Most wearable wound sensors measure only one or a small number of parameters, and they require bulky printed circuit boards and batteries. The PETAL sensor patch, on the other hand, currently measures 5 biomarkers and does not require any battery to operate. More biomarkers can be added if required.

Each PETAL sensor patch consists of a fluidic panel patterned in the form of a five-petal pinwheel flower, with each 'petal' acting as a sensing region. An opening in the centre of the fluidic panel collects fluid from wound and distributes the fluid evenly via 5 sampling channels to the sensing regions for analysis. Each sensing region uses a different colour-changing chemical to detect and measure the respective wound indicators -- namely temperature, pH, trimethylamine, uric acid and moisture.

The fluidic panel is sandwiched between 2 thin films. The top transparent silicone layer allows for normal skin functions of oxygen and moisture exchange, and it also enables image display for accurate image capture and analysis. The bottom wound contact layer gently attaches the sensor patch to the skin and protects the wound bed from direct contact with the sensor panel, to minimise wound tissue disruptions.
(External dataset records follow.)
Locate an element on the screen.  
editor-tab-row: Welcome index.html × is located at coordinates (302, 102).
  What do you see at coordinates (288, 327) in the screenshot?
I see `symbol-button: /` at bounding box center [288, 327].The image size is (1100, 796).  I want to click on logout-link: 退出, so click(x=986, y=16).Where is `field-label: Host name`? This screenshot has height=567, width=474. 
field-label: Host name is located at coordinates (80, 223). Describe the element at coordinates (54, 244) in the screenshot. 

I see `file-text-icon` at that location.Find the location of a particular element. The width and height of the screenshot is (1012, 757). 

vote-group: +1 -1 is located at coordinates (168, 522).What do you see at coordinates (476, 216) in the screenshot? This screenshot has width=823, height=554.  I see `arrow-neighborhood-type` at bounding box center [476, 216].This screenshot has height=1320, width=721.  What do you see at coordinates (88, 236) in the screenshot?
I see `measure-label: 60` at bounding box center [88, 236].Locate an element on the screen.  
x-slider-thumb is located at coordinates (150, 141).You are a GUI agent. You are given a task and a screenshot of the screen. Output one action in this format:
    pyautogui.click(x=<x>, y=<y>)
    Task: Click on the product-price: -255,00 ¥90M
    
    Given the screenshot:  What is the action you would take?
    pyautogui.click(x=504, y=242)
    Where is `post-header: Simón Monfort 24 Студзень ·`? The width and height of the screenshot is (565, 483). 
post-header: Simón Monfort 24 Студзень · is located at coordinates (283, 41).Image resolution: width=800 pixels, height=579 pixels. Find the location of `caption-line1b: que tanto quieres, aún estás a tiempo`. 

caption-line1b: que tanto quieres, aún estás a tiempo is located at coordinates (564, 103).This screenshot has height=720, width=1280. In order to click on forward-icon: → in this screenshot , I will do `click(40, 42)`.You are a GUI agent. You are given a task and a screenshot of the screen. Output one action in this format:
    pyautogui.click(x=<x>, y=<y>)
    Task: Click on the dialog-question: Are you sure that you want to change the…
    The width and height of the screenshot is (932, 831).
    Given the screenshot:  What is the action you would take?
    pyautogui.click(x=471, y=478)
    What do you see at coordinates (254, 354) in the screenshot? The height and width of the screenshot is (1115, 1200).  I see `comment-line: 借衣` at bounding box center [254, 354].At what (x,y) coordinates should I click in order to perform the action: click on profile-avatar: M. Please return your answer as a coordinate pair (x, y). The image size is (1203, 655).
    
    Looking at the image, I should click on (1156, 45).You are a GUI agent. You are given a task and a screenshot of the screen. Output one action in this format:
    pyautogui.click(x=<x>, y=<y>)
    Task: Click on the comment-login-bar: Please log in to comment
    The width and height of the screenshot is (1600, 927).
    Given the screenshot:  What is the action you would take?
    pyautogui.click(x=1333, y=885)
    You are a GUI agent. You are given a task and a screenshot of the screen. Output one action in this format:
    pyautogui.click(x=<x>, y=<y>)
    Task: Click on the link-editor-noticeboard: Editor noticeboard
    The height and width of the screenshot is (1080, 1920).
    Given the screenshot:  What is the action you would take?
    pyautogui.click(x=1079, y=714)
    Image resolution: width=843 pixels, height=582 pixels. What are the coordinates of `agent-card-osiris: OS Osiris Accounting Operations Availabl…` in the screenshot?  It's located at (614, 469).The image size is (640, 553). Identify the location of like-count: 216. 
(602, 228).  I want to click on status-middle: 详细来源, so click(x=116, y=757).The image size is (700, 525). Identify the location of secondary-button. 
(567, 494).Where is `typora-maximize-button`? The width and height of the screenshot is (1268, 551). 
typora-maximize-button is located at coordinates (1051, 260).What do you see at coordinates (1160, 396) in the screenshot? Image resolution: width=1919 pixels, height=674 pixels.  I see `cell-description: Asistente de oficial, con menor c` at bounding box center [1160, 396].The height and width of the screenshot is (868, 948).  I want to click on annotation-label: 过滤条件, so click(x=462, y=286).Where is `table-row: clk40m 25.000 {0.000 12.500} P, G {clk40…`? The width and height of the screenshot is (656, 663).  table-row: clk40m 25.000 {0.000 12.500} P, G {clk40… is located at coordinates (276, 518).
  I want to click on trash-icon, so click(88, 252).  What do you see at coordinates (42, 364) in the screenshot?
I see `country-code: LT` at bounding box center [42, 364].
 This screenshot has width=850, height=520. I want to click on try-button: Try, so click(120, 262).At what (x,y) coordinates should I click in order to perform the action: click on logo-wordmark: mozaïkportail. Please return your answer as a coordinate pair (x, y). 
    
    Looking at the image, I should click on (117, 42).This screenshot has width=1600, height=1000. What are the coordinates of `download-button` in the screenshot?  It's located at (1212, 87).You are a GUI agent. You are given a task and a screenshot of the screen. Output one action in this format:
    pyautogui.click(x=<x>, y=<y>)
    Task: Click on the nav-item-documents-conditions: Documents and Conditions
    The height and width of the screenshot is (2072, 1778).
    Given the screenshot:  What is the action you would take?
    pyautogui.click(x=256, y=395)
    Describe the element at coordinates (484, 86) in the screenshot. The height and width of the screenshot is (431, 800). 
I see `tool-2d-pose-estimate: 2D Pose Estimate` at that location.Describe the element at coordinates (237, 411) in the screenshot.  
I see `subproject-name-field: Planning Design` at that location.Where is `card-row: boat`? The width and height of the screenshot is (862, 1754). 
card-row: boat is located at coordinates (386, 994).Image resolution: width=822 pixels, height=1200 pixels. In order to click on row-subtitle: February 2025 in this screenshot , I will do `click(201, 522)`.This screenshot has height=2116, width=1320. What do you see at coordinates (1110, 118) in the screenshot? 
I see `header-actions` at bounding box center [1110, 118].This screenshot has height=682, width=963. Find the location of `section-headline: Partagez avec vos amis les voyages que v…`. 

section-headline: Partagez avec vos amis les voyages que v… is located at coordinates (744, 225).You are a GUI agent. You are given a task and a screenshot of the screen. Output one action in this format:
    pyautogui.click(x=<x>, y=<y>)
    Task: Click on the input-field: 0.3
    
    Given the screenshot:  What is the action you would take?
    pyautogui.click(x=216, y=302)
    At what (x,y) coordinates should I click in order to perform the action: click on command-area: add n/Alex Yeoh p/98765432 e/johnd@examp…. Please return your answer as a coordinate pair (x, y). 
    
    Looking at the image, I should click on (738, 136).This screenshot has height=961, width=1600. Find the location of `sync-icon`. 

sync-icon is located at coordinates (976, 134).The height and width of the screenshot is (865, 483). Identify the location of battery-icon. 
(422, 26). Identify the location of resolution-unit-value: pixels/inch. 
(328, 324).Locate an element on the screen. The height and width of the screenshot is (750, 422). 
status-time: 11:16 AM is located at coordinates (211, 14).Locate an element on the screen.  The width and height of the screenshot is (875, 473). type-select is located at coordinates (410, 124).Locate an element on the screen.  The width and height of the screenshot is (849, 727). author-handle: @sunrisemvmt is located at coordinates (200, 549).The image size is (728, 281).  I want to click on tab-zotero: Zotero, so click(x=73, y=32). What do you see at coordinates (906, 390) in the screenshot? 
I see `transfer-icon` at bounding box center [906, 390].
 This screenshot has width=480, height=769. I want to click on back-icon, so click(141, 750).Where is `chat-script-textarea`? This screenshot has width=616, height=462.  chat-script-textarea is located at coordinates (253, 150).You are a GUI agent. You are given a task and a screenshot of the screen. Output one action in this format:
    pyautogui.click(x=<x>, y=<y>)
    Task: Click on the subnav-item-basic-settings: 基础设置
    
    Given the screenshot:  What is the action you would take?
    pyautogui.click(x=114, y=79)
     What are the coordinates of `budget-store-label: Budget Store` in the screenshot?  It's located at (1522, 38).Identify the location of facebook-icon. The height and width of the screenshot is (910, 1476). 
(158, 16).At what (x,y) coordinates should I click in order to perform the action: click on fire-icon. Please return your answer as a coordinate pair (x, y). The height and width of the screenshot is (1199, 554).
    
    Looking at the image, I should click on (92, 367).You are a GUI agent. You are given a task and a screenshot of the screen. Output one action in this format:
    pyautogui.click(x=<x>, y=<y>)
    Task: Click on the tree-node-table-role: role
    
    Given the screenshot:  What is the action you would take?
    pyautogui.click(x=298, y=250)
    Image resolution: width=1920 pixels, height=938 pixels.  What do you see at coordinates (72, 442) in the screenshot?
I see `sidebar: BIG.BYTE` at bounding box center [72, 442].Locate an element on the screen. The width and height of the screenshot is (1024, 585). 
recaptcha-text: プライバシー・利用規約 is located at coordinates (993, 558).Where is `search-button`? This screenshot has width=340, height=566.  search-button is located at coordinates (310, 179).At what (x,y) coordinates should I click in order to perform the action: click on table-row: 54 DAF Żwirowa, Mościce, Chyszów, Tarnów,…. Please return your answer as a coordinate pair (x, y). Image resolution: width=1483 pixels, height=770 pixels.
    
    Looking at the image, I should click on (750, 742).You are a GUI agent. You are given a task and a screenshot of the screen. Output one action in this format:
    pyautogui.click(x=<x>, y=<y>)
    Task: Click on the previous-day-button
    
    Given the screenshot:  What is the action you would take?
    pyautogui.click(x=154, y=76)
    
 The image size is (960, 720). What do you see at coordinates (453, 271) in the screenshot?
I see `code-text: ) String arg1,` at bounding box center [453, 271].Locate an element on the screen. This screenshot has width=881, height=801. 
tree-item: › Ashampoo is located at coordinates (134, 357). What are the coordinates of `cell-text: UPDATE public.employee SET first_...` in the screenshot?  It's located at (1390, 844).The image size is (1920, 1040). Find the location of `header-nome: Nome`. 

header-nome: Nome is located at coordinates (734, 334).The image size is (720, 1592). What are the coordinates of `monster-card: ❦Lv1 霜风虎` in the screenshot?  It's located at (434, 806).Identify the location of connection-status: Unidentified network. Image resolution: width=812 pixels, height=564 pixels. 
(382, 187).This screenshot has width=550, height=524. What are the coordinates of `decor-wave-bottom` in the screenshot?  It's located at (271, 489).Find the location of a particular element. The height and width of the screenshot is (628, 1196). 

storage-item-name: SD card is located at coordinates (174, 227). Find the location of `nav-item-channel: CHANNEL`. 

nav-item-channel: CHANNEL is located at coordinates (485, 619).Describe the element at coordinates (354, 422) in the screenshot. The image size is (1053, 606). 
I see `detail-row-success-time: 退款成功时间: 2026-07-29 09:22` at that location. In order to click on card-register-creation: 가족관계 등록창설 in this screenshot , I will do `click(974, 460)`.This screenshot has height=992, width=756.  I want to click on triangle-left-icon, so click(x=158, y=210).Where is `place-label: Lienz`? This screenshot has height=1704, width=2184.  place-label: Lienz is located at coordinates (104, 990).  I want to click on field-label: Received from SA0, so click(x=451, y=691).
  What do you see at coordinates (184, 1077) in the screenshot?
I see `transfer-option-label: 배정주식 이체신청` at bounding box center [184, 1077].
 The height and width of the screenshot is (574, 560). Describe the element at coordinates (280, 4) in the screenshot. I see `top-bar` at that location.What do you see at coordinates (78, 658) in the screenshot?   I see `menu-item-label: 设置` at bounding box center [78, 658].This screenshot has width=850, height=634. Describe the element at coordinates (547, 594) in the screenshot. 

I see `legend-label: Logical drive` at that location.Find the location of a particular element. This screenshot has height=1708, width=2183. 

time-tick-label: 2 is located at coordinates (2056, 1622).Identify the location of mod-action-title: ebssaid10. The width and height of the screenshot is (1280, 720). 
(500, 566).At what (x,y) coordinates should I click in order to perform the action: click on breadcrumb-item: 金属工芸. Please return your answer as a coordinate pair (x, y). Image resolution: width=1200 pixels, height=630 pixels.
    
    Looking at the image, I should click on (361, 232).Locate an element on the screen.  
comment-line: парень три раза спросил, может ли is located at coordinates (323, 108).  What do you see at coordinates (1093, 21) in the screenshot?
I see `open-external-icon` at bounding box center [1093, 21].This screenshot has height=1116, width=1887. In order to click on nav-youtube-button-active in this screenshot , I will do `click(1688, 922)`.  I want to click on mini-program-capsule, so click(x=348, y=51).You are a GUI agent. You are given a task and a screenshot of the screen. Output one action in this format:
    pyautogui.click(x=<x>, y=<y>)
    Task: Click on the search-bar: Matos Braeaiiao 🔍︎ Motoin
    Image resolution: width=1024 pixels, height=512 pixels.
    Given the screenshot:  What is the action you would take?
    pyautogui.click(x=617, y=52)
After sufficient wound fluid is accumulated (usually within a few hours or over a few days), the PETAL sensor patch will complete the detection of biomarkers within 15 minutes. Images or a video of the sensor patch can be recorded on a mobile phone for classification using the proprietary AI algorithm.

In lab experiments, the PETAL sensor patch demonstrated a high accuracy of 97 per cent in differentiating healing and non-healing chronic and burn wounds.

Wound-friendly and versatile

There are no apparent signs of adverse reactions observed on the skin surface in contact with the PETAL sensor patch over four days, demonstrating the biocompatibility of the PETAL sensor patch for ambulatorywound monitoring.

In the current study, the performance of the PETAL sensor patch was demonstrated on chronic wounds and burn wounds. This AI-enabled technology can be adapted and customised for other wound types, by incorporating different colorimetric sensors, such as glucose, lactate or Interleukin-6 for diabetic ulcers. The number of detection zones can also be easily reconfigured to detect different biomarkers concurrently, so its application can be broadened for different wound types.

Next steps

An international patent for this invention has been filed and the researchers plan to advance to human clinical trials next.

The development of the PETAL sensor patch was conducted in collaboration with Professor David Becker's research team from the Nanyang Technological University and the Skin Research Institute Singapore.